[Supplied passage]

The world, the flesh, the devil


Let us pray (in silence) [that we will grow in our baptismal life]

pause

Almighty God,
give your people grace to withstand
the temptations of the world, the flesh and the devil,
and with pure hearts and minds to follow you,
the only true God;

through Jesus Christ our Saviour
who is alive with with you and the Holy Spirit,
one God now and for ever.
Amen.

NZPB p. 575a

In the darkness Quintus pauses. Behind him a hint of pink begins to paint the dawn. He faces West. The darkness. This is what he renounces; the darkness; the evil influences and powers that rebel against God. Slowly, purposefully, he turns, trusting in Christ's victory which brings forgiveness, freedom and life. Quintus turns to the now rising sun, turning to Christ his way, his truth, his life. He begins his descent into the pool of baptism.

The collect speaks of a fleeing and of a following.

The Gelasian Sacramentary had for the Sunday after the [Northern Hemisphere] Autumn Ember days:

Da, quaesumus, Domine, populo tuo diabolica vitare contagia: et te solum Deum pura mente sectari.

[Grant unto your people, O Lord, to withstand the temptations of the devil: and pure in heart, to follow you, who alone are their God.]

Which for the 1549 BCP, Cranmer had as:

LORDE we beseche thee, graunt thy people grace to avoyde the infeccions of the Devil, and with pure harte and mynde to folowe thee the onelye God; Through Jesus Christ our Lorde.

Note, as Cranmer also did for his Ascension Day collect, he translated mente as "heart and mind" indicating that there is more than a mere mental process going on in following.

There were four groups of Ember Days approximately equally spaced around the year. The Autumn [Southern Hemisphere Spring] ones were Wednesday, Friday, Saturday following Holy Cross Day (September 14). Most liturgical renewal has abandoned them. NZPB has weekdays following the Day of Pentecost and the week preceding St Andrew's Day as Ember Days for the ministry of the church and ordinands. Such prayer and fasting at the start of Spring as well may still commend itself to some.

[/Supplied passage]

## Your assignment
Reproduce the passage about the collect word for word, from "Which for the" up to and including "on in following.".

[Information]

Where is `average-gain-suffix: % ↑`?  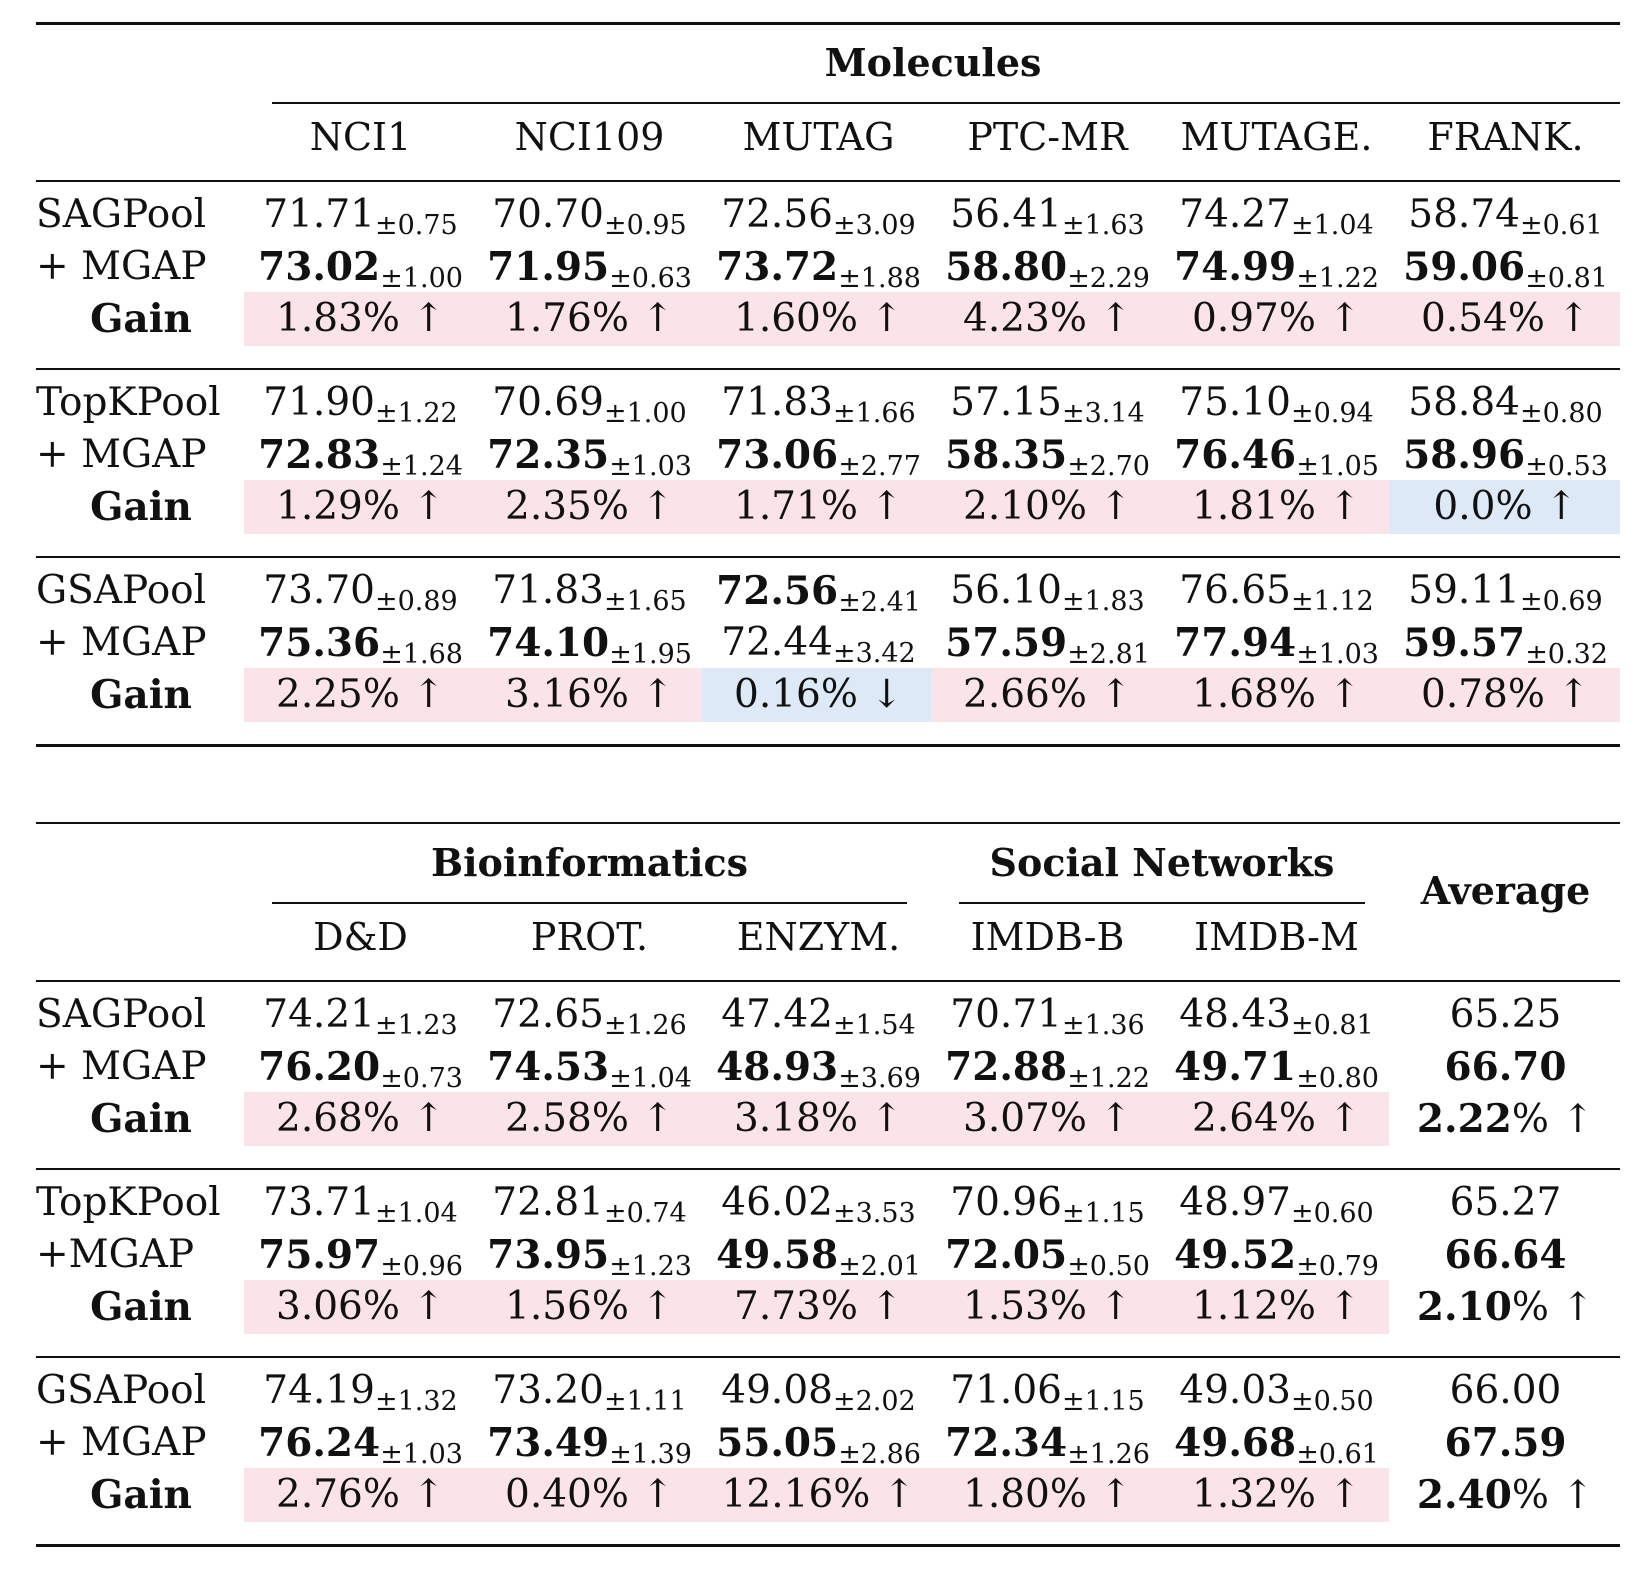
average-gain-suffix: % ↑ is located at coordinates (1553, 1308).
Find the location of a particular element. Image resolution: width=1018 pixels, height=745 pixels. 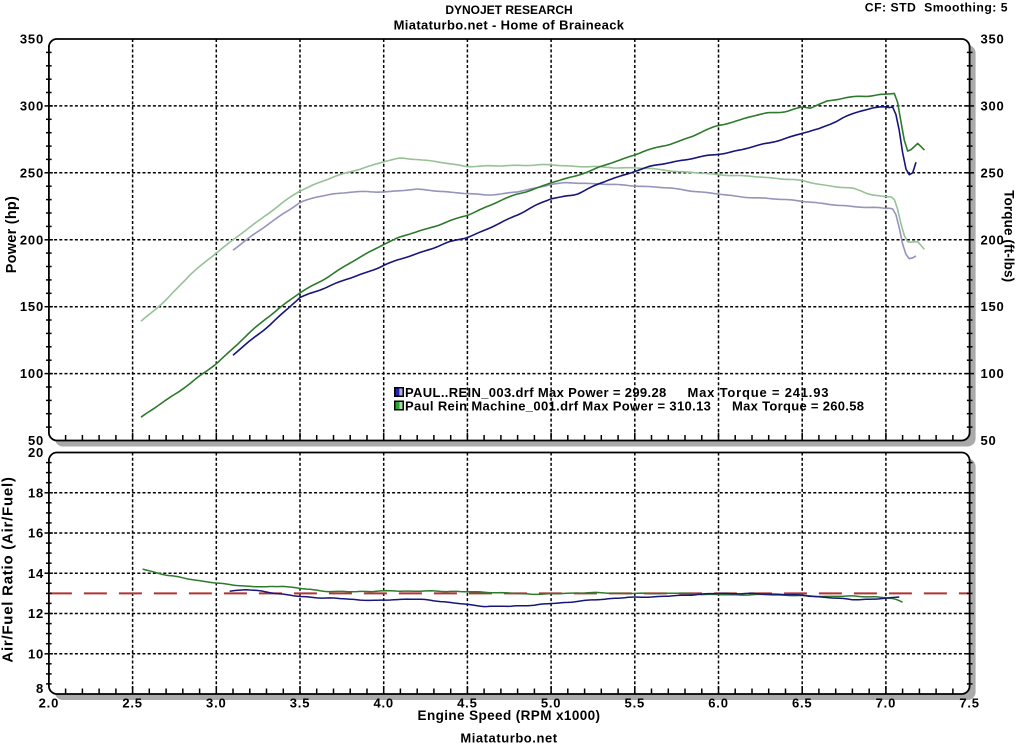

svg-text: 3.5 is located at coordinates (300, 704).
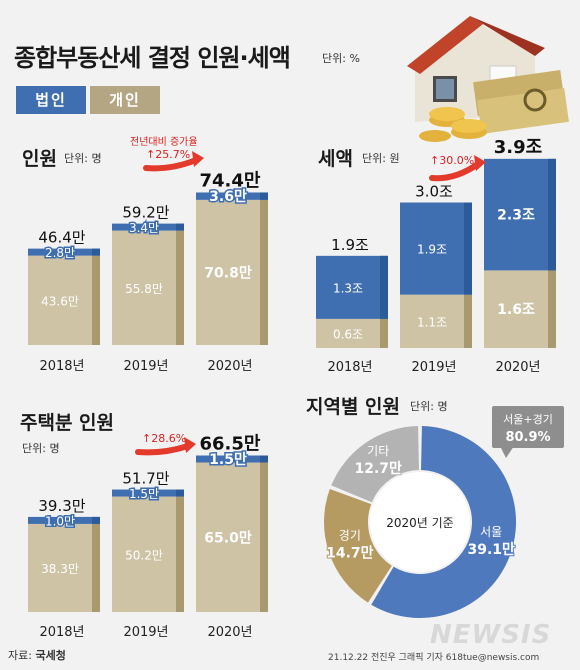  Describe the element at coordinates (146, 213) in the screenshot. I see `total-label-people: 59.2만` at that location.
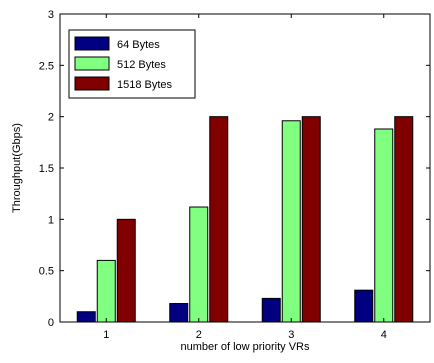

[/Information]

## Result
Which for the 1549 BCP, Cranmer had as:

LORDE we beseche thee, graunt thy people grace to avoyde the infeccions of the Devil, and with pure harte and mynde to folowe thee the onelye God; Through Jesus Christ our Lorde.

Note, as Cranmer also did for his Ascension Day collect, he translated mente as "heart and mind" indicating that there is more than a mere mental process going on in following.